• Given data:

[start]

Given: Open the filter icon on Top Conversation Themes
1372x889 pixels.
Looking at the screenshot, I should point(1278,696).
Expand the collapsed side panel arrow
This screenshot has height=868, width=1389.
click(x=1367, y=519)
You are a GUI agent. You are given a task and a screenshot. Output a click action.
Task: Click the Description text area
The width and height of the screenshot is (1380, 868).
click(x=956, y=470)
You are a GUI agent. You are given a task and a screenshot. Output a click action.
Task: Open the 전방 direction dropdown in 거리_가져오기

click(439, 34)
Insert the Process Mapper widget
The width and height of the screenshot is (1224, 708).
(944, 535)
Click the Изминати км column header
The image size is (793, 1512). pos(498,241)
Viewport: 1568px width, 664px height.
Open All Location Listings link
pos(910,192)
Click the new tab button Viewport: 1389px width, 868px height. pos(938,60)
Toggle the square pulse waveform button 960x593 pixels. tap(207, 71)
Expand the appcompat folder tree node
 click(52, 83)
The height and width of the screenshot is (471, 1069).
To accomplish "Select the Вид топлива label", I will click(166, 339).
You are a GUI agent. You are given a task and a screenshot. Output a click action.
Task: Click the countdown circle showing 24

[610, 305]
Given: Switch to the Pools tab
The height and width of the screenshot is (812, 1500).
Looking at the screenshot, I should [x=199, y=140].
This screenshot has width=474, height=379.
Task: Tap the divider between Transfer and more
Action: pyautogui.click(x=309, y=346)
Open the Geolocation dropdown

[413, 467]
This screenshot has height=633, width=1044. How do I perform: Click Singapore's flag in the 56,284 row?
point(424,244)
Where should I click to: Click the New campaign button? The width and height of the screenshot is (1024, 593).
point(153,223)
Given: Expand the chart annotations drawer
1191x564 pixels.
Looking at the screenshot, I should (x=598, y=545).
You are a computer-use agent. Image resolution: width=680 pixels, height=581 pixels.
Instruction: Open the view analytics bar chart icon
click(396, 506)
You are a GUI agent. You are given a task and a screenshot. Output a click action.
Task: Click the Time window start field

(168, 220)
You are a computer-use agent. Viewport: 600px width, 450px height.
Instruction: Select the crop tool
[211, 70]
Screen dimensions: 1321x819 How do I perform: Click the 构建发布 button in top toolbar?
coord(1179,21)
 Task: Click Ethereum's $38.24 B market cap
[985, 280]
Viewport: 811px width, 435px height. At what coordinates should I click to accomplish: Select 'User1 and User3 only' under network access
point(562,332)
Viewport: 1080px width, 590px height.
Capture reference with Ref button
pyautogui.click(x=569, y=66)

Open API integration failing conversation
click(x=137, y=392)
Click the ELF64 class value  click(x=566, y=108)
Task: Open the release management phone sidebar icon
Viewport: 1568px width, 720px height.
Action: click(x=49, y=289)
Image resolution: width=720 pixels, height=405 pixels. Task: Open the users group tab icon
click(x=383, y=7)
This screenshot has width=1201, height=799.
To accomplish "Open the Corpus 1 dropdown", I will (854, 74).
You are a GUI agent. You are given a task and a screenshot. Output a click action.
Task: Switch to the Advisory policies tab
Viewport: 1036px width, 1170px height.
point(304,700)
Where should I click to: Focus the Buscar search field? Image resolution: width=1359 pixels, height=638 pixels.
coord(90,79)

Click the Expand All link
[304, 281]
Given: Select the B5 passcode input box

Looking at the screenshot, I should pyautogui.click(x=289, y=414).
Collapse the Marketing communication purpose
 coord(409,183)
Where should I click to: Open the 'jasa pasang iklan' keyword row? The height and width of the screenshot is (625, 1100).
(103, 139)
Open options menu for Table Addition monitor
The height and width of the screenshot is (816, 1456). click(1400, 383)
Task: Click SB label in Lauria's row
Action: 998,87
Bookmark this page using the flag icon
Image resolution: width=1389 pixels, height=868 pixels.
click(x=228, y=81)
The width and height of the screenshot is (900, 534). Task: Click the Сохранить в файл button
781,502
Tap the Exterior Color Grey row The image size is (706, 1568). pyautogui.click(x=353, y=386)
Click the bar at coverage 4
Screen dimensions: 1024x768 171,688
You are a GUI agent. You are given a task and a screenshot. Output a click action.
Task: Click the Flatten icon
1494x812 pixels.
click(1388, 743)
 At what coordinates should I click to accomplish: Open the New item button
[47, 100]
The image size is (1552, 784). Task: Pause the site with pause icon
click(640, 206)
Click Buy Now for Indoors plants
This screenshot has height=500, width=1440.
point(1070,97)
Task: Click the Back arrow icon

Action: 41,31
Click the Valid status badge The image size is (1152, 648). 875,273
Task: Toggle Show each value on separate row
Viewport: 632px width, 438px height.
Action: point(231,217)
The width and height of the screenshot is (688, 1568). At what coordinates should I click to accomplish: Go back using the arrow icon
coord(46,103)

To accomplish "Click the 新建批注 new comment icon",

[end]

• To do: Repeat the records from their start through the line containing "The image size is (793, 1512). pos(498,241)", inclusive, changing "GUI agent" to "screen assistant" and leaving everything else as it is.

• Solved exercise:
Given: Open the filter icon on Top Conversation Themes
1372x889 pixels.
Looking at the screenshot, I should point(1278,696).
Expand the collapsed side panel arrow
This screenshot has height=868, width=1389.
click(x=1367, y=519)
You are a screen assistant. You are given a task and a screenshot. Output a click action.
Task: Click the Description text area
The width and height of the screenshot is (1380, 868).
click(x=956, y=470)
You are a screen assistant. You are given a task and a screenshot. Output a click action.
Task: Open the 전방 direction dropdown in 거리_가져오기

click(439, 34)
Insert the Process Mapper widget
The width and height of the screenshot is (1224, 708).
(944, 535)
Click the Изминати км column header
The image size is (793, 1512). pos(498,241)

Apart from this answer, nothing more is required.